Reproduce el texto mostrado completo, palabra por palabra y sin ningún cambio.
*** TEXTO MOSTRADO
Entonces me calmé mucho. Saldré de mi guarida en algún momento. Del lugar en el que yo misma me puse y que a nadie, absolutamente a nadie, le importa.


27 de octubre de 2020


En un momento de la madrugada

pude sobrevolar la casa.

Me pasa a veces,

muy rara vez lo puedo recordar,

que, en el estado entre el sueño y la vigilia,

siento que empiezo a salir de mi cuerpo

y elevarme

y cada vez lo hago con menos miedo

y más confianza.

Esta vez pasó,

pero no lo pude sostener

por mucho rato.

Sobrevuelo mi cuarto,

después la casa,

luego paso a la calle,

a veces llego a la avenida

y siento que soy un dron sobre la ciudad.


Pepita Machado, Diario de sueños.


No espero a que mi apellido sea Kardashian para que el miedo a salir no sea un tema. No espero no vivir en este país para caminar tranquila por las calles. Solo quiero liberarme de mi mente. Y no sé si sería mucho pedir, pero exijo del estado más seguridad para les niñes, mujeres y personas disidentes. Ojalá algún día pueda sobrevolar el mundo, sola, como un dron. Sin miedo. Pinche vieja ridícula. Es sólo una rata.


Comentarios

  1. Hermosa Pepita, cuando te leo siento que leo muchas cosas de mi propia vida y de la vida de muchas vidas que me importan. Que curioso que dos de tus sueños sean tan parecidos a sueños míos. Generalmente, antes de viajar en avión sueño que me confundo, me pierdo en el aeropuerto, en las calles y nunca llego... Y ese sueño de salir de la casa y flotar por encima de las calles como si fuera un dron también me acompañó durante mucho tiempo, desde niña, antes de saber lo que es un dron. Pero más allá de eso, me das fuerza y valor al permitirme saber con tus textos que una mujer tan fuerte, valiente, inteligente, que es digna de tanta admiración de mi parte, es tan humana; sienta, al igual que yo miedos tan profundos; desee al igual que yo, liberarse de esa mente, que en ocasiones lo sabotea todo. Te seguiría escribiendo mucho con muchas cosas que te quisiera decir, pero las ocupaciones me reclaman. Aun así, creo que nos cruzamos en el camino por algo, quizá en el momento que estuvimos cerca, no era el momento de conocernos a profundidad, pero siento que en algún momento, tendremos la oportunidad de hacerlo. Si se te ofrece conocer unos pueblitos lindos de Antioquia, acá esta mi casa y mi vida simple junto a mi hijo. Te abrazo con el corazón.
******
*** DATOS MOSTRADOS
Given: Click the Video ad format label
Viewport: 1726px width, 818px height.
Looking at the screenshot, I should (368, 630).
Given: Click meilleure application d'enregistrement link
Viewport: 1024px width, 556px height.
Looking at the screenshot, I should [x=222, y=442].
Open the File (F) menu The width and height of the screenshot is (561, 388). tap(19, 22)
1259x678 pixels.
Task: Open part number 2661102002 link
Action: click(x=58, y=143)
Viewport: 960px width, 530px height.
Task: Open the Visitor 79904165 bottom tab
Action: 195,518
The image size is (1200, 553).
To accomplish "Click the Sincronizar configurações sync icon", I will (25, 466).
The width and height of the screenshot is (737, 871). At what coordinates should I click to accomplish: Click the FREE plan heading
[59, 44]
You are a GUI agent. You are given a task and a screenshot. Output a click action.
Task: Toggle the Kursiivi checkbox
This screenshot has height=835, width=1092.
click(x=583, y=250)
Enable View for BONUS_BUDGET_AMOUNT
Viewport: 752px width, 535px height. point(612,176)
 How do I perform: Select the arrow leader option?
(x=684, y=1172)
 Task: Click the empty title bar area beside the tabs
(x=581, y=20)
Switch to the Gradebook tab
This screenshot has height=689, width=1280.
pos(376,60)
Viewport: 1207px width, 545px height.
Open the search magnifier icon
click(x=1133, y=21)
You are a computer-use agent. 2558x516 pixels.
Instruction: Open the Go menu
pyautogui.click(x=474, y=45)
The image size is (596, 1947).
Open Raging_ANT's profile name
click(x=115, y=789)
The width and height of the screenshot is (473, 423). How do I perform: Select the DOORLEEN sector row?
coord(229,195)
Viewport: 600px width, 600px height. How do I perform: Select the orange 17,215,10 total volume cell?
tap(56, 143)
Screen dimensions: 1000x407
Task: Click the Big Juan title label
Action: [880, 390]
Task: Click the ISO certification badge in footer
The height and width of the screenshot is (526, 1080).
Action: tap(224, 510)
******
--- RESPUESTA ESCRITA ---
Entonces me calmé mucho. Saldré de mi guarida en algún momento. Del lugar en el que yo misma me puse y que a nadie, absolutamente a nadie, le importa.


27 de octubre de 2020


En un momento de la madrugada

pude sobrevolar la casa.

Me pasa a veces,

muy rara vez lo puedo recordar,

que, en el estado entre el sueño y la vigilia,

siento que empiezo a salir de mi cuerpo

y elevarme

y cada vez lo hago con menos miedo

y más confianza.

Esta vez pasó,

pero no lo pude sostener

por mucho rato.

Sobrevuelo mi cuarto,

después la casa,

luego paso a la calle,

a veces llego a la avenida

y siento que soy un dron sobre la ciudad.


Pepita Machado, Diario de sueños.


No espero a que mi apellido sea Kardashian para que el miedo a salir no sea un tema. No espero no vivir en este país para caminar tranquila por las calles. Solo quiero liberarme de mi mente. Y no sé si sería mucho pedir, pero exijo del estado más seguridad para les niñes, mujeres y personas disidentes. Ojalá algún día pueda sobrevolar el mundo, sola, como un dron. Sin miedo. Pinche vieja ridícula. Es sólo una rata.


Comentarios

  1. Hermosa Pepita, cuando te leo siento que leo muchas cosas de mi propia vida y de la vida de muchas vidas que me importan. Que curioso que dos de tus sueños sean tan parecidos a sueños míos. Generalmente, antes de viajar en avión sueño que me confundo, me pierdo en el aeropuerto, en las calles y nunca llego... Y ese sueño de salir de la casa y flotar por encima de las calles como si fuera un dron también me acompañó durante mucho tiempo, desde niña, antes de saber lo que es un dron. Pero más allá de eso, me das fuerza y valor al permitirme saber con tus textos que una mujer tan fuerte, valiente, inteligente, que es digna de tanta admiración de mi parte, es tan humana; sienta, al igual que yo miedos tan profundos; desee al igual que yo, liberarse de esa mente, que en ocasiones lo sabotea todo. Te seguiría escribiendo mucho con muchas cosas que te quisiera decir, pero las ocupaciones me reclaman. Aun así, creo que nos cruzamos en el camino por algo, quizá en el momento que estuvimos cerca, no era el momento de conocernos a profundidad, pero siento que en algún momento, tendremos la oportunidad de hacerlo. Si se te ofrece conocer unos pueblitos lindos de Antioquia, acá esta mi casa y mi vida simple junto a mi hijo. Te abrazo con el corazón.